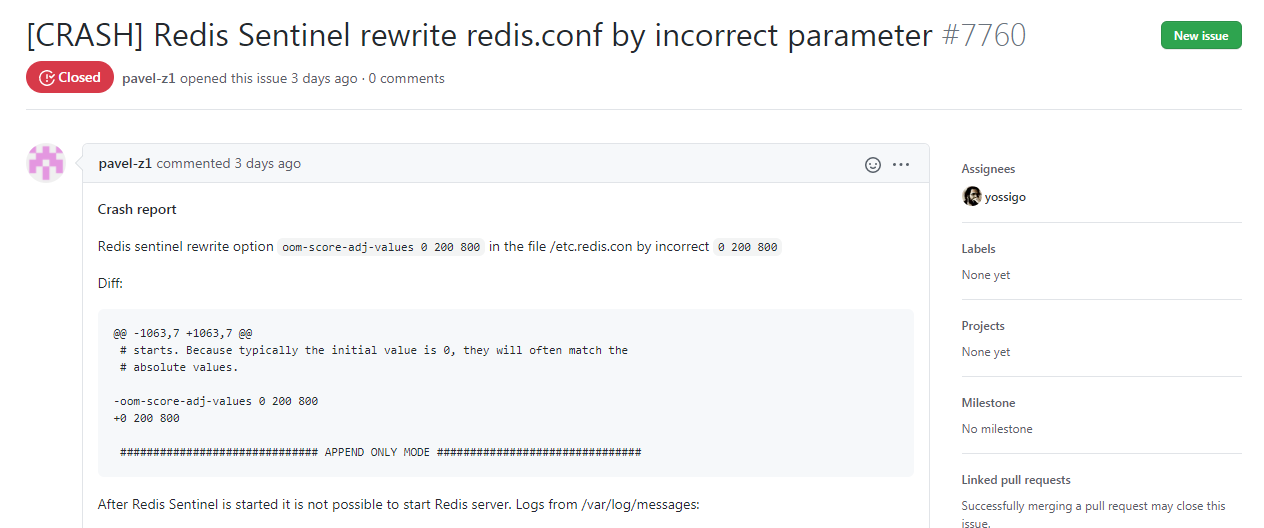Create a New issue
The height and width of the screenshot is (528, 1264).
(x=1201, y=35)
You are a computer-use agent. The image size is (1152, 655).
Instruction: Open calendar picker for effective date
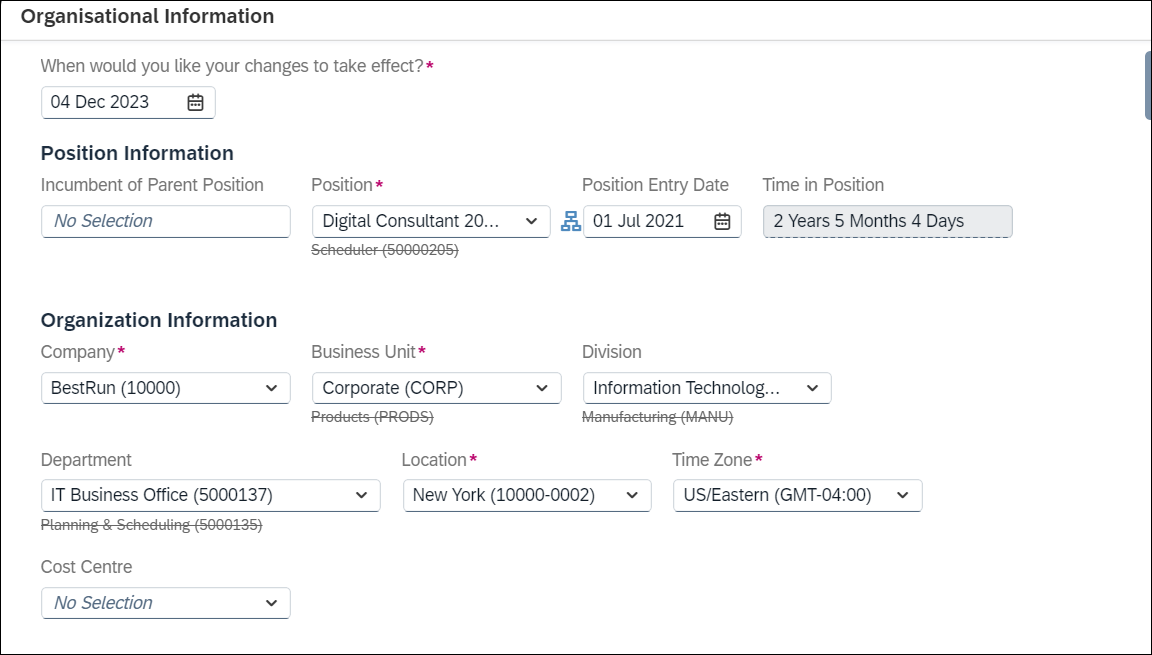pos(196,102)
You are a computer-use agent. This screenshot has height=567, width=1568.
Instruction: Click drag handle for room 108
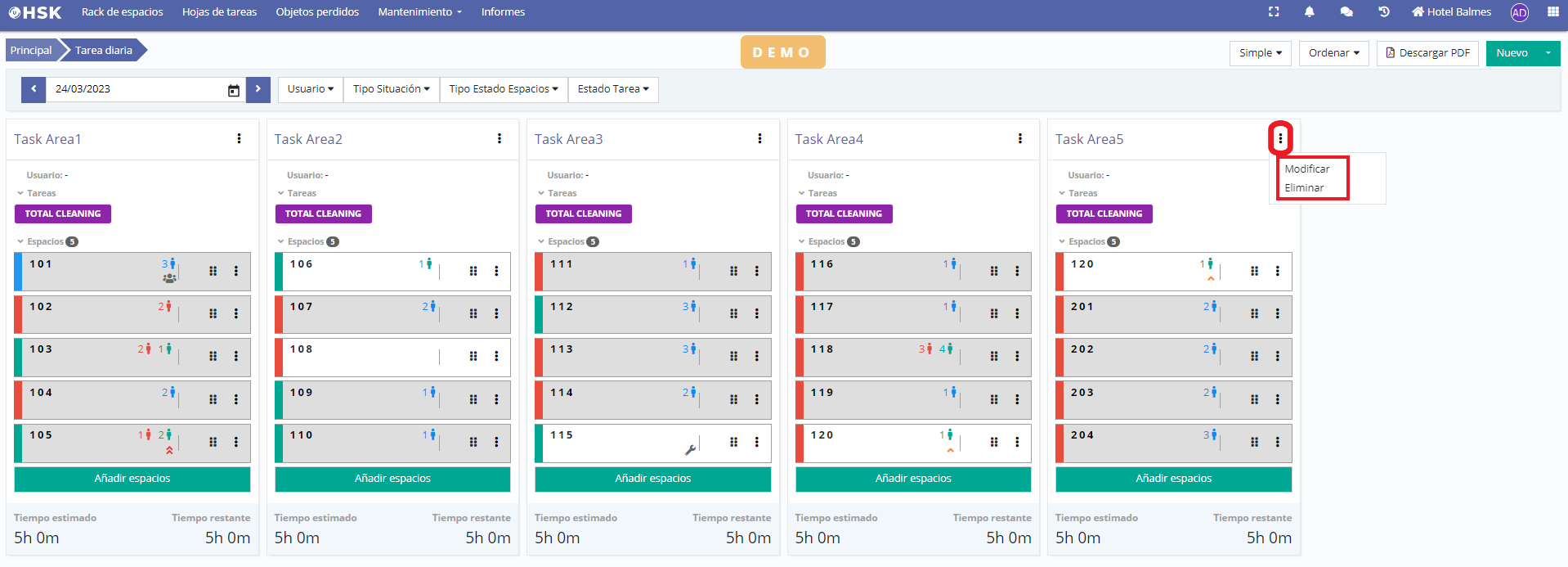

◇ ◇ ◇ ◇

* **What is expected**
Your reply must be one number: how many lines of the material hold the string "agent".

* **Solution for this task**
2